In: Planetary Science

34 Answers

Anonymous 0 Comments

Your “stick” would act more like a tube full of balls in such scenario on molecular level. And you can probably imagine that a lot of pushing energy will get lost by each colliding ball. So, some way in, some or all the force is gone. So you’re not pushing entire stick, just part of it, because materials can compress and expand, even ones that look very stiff to us – like steel or tungsten.

To be able to push such a long stick, it has to infinitely stiff. Which is already science fiction – a tube filled with water would one of better options maybe, since water is quite hard to compress – but even water might act in unknown ways over such distance. And the force you have to apply would be insanely bigger than “move a stick to push a button”. And your stick has to not disintegrate from such force applied to one end. We know what insane forces do – breaks molecules apart, generates a lot of heat, etc. This would all likely happen.
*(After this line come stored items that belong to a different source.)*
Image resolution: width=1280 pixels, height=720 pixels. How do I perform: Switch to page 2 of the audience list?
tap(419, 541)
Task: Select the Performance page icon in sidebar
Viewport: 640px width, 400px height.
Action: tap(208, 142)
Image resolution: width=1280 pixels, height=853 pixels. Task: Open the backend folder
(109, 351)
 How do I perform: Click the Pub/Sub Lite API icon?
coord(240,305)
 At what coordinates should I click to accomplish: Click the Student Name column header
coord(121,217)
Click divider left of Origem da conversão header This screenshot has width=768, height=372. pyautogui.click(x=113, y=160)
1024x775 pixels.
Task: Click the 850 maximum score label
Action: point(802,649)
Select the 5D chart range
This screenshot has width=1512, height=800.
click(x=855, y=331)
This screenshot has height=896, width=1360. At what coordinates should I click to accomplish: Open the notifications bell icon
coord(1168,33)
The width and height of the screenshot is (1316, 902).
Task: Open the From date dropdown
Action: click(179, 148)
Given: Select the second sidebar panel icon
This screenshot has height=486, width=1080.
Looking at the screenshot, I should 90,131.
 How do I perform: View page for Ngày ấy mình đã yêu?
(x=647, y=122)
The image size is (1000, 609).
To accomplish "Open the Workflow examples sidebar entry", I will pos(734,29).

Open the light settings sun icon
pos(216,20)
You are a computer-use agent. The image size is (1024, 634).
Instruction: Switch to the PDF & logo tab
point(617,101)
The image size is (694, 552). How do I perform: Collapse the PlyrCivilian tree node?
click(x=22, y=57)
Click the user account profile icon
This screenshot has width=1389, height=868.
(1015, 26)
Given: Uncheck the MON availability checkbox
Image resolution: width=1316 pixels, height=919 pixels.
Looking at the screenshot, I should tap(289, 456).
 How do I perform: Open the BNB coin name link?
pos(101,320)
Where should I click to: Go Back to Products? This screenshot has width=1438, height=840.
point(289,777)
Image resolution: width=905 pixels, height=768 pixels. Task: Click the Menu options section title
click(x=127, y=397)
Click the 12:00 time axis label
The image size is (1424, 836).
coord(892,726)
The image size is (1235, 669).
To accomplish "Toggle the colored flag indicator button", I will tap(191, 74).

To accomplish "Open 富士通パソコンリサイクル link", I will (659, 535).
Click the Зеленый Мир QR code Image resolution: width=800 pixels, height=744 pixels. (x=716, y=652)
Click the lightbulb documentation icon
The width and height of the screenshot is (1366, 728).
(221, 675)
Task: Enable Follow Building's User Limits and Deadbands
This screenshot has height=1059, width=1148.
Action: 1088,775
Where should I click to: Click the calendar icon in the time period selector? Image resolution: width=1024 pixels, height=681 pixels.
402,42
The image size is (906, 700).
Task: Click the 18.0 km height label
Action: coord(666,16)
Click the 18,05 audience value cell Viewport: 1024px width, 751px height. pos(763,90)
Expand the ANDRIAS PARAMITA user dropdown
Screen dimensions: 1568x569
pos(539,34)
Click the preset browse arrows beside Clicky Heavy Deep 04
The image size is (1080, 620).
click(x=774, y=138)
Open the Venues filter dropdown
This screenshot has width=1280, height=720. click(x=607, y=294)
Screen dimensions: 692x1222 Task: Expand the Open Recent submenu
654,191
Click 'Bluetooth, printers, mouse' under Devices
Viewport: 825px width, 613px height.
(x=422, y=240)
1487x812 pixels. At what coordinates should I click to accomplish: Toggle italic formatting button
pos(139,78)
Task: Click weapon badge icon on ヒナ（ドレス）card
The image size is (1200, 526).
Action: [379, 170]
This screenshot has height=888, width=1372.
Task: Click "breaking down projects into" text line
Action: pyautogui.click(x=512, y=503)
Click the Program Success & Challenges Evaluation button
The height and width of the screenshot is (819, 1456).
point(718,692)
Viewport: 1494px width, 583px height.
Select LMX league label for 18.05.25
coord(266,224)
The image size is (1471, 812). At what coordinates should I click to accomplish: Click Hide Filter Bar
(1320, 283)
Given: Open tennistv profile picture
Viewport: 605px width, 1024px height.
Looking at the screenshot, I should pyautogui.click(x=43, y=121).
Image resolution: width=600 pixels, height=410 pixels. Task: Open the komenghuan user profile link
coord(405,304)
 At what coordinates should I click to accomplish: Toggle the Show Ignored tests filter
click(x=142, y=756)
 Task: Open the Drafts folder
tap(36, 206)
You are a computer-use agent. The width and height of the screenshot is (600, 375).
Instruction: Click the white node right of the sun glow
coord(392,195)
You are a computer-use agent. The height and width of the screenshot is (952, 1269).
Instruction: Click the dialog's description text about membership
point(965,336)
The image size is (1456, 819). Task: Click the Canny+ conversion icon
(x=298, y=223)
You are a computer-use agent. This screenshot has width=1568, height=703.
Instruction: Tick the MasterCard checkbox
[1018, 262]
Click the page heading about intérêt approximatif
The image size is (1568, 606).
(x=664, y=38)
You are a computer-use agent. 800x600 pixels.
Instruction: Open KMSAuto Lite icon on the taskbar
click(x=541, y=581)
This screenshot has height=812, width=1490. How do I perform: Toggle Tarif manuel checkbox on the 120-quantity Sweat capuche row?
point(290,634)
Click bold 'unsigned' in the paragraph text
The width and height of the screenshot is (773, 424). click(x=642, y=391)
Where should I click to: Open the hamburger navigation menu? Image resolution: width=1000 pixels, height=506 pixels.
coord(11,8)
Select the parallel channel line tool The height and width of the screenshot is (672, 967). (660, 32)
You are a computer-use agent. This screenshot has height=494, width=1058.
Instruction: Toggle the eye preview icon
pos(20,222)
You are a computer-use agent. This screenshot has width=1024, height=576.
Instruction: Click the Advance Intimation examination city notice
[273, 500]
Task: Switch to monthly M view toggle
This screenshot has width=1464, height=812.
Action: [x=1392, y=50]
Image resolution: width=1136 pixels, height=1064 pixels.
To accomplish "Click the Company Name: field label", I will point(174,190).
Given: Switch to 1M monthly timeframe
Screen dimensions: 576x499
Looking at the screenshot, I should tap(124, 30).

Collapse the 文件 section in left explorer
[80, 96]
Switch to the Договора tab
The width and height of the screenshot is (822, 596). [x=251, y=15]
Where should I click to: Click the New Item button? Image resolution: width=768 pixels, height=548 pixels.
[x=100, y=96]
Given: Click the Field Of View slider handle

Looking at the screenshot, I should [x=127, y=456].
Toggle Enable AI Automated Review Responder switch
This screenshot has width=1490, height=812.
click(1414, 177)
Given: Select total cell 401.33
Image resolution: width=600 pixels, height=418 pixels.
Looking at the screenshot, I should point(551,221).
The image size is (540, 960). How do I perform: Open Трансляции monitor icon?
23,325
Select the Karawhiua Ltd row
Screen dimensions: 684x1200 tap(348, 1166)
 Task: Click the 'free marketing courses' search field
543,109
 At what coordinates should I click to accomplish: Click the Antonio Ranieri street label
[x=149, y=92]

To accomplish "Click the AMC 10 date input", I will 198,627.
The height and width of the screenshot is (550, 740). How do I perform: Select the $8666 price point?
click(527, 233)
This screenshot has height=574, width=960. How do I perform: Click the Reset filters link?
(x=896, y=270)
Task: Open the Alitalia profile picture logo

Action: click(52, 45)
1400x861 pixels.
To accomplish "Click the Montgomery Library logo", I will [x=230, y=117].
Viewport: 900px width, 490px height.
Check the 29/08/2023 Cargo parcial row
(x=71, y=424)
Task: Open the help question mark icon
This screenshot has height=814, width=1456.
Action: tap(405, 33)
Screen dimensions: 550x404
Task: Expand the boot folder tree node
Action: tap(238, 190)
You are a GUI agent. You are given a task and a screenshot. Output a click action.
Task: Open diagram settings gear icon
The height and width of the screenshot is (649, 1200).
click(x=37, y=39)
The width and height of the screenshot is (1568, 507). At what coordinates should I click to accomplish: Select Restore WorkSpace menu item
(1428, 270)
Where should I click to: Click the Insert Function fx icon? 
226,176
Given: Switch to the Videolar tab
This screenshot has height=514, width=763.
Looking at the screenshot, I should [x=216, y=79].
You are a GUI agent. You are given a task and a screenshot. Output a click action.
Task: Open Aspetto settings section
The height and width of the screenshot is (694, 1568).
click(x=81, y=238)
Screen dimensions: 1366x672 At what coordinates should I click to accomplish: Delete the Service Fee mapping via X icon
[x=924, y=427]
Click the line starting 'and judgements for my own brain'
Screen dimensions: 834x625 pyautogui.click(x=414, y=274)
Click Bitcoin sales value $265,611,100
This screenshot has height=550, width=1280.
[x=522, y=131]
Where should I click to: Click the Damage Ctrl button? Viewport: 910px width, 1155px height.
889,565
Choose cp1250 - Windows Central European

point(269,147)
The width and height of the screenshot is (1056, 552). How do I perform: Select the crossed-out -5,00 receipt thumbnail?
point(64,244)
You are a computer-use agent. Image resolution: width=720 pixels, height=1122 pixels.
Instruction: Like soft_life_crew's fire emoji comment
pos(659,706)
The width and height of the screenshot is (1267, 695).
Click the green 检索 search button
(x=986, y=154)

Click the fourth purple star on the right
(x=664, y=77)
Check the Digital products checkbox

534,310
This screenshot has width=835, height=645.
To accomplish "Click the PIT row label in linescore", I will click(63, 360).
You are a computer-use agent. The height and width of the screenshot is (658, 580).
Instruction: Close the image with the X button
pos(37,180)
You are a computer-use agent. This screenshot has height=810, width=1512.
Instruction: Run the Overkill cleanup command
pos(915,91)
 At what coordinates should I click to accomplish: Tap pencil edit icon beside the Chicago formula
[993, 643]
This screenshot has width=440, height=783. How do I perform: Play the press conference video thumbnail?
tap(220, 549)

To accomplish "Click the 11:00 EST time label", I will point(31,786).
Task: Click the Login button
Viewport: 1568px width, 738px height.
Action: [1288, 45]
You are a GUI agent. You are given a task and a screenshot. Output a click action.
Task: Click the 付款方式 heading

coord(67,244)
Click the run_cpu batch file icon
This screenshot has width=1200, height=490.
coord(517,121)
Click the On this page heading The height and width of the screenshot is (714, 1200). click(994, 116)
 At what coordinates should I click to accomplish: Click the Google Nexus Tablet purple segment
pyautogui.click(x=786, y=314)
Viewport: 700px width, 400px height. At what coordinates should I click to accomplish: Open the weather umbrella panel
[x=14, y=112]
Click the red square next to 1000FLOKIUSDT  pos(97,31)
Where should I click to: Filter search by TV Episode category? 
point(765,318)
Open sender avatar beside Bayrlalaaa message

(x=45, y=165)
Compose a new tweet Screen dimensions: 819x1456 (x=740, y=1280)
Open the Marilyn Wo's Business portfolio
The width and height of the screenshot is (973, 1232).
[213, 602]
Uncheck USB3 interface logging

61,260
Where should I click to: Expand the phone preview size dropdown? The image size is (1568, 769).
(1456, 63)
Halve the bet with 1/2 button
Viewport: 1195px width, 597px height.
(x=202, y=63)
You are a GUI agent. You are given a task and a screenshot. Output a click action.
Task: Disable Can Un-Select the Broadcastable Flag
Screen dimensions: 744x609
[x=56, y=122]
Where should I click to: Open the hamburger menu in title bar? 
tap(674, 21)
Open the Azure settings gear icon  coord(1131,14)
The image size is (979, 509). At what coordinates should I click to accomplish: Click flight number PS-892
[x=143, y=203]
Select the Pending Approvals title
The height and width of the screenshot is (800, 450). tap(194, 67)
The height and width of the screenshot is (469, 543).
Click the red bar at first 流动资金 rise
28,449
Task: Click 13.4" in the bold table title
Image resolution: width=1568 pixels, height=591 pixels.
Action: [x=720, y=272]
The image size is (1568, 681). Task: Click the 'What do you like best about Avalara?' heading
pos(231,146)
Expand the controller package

And then, it would about speed of sound, (if not less), for push to propagate through your stick, as other have responded.

Technically, we do sort of “stick pushing” at closer to speed of light on a daily basis—it’s called electric cables. However, instead of pushing the entire material, we’re pushing electrons, and they’re “pushed” by electric fields (created by voltage), not by kinetic force. Just like your insanely long stick has to be very stiff and initial force high, electricity needs to be converted to higher voltage if we’re to carry it over bigger distances. That’s why we have high voltage towers and transformers. Roughly same idea applies: some electricity gets dissipated along the way (it heats cables due resistance in wires), so it’s wiser to pump “more” in to account for that.